1. Start with good quality Roma tomatoes – the ones we bought from Jimmy at the markets were thick fleshed, and quite dry inside.

2. Cut these in half and squeeze the excess juice and seeds out as best you can.  The liquid inside the tomatoes is often slightly sour – removing and discarding it now leaves just the sweet pulp in the finished sauce.

3. Blanch the tomatoes briefly in boiling water – the aim is simply to heat them up and soften them so they’ll pass through the food mill.  You don’t want to actually cook them too much.  Drain well.

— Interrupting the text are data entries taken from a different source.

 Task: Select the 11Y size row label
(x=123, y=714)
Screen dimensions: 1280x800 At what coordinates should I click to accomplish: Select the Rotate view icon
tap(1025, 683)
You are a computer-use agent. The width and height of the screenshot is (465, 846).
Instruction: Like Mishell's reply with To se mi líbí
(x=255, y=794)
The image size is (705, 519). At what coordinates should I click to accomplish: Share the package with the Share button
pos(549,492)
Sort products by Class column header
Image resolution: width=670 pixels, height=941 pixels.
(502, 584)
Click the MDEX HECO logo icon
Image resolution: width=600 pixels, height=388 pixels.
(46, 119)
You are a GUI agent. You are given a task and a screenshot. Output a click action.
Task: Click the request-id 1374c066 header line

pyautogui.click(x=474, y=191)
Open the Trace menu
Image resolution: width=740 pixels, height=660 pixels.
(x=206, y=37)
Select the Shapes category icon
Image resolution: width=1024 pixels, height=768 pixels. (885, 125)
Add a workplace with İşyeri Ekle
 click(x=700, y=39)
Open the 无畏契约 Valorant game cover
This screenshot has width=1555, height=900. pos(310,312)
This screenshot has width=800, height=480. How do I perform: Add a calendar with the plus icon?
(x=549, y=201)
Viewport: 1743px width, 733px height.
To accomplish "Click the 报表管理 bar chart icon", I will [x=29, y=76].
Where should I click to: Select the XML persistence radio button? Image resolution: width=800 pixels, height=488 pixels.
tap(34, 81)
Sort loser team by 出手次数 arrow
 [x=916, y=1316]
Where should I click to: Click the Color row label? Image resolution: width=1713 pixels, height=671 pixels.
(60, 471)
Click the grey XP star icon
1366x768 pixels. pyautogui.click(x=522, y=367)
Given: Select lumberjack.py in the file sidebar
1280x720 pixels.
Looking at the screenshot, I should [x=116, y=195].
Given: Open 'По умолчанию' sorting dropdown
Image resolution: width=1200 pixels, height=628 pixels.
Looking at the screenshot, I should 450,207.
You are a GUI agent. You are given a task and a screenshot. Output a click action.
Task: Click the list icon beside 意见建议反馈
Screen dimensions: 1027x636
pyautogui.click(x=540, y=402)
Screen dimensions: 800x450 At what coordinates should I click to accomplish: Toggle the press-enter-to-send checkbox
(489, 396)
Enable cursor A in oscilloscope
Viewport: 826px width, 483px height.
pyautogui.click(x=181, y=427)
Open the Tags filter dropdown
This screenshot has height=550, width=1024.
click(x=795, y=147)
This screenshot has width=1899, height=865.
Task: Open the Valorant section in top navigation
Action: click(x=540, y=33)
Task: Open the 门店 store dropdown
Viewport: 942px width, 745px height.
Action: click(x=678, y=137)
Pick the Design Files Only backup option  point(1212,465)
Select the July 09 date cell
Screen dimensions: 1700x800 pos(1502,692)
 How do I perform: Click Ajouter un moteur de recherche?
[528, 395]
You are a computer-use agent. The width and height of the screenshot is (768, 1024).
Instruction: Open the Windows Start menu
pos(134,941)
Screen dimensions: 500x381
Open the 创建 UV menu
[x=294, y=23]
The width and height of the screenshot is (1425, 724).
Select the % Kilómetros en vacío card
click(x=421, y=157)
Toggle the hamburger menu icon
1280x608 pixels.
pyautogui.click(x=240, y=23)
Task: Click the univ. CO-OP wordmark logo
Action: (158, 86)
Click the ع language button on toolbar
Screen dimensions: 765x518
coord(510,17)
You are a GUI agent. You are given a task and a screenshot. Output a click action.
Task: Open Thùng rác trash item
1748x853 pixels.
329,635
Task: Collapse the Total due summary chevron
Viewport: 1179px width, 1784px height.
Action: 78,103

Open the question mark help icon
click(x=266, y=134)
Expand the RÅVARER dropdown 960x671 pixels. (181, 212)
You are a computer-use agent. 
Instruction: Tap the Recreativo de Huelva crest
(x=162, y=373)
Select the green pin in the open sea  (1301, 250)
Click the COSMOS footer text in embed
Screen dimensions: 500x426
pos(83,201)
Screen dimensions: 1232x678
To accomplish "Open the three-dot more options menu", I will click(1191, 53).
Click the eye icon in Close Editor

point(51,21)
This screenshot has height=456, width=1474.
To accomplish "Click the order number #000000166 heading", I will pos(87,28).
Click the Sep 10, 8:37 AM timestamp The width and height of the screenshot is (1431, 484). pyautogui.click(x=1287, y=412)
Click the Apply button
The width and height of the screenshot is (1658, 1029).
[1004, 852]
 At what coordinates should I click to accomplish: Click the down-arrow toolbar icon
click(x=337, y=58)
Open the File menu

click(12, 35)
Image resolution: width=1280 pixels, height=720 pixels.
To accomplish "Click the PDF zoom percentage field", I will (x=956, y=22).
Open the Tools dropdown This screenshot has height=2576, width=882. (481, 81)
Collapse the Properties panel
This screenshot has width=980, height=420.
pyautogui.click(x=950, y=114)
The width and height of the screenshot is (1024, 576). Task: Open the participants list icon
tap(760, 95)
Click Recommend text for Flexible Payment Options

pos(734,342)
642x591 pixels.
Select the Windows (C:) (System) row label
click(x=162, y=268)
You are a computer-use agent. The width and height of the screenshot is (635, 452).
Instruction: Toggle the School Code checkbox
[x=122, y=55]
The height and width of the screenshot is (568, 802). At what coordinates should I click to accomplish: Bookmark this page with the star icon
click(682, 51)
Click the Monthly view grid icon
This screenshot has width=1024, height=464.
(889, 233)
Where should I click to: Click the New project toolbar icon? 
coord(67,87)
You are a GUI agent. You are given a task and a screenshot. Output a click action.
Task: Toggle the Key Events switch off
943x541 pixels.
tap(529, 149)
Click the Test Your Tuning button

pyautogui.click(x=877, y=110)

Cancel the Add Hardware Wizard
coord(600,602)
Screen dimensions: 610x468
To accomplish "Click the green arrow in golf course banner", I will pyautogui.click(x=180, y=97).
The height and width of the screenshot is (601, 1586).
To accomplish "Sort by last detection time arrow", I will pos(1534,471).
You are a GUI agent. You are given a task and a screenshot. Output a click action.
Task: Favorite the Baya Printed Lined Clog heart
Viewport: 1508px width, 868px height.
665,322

4. Pass the cooled tomatoes through a food mill or tomato juicer.  We put the extruded pulp back through a couple more times to extract every last bit of flavour from it – usually the final pass produces a thick paste which enriches the sauce.

5. Pour boiling water through a clean cloth, then use it to line a colander over a large bowl.  Pour the passata into the cloth and allow it to drain until thick.  Whatever you do, don’t throw out the juice that collects in the bowl below!  That’s delicious, pure tomato water – more on that in a future post.

Once your passata has drained thoroughly, it can be frozen in small containers for future use.  We mix ours with roasted tomato passata, to create a tomato concentrate which we find ideal for pastas and pizzas.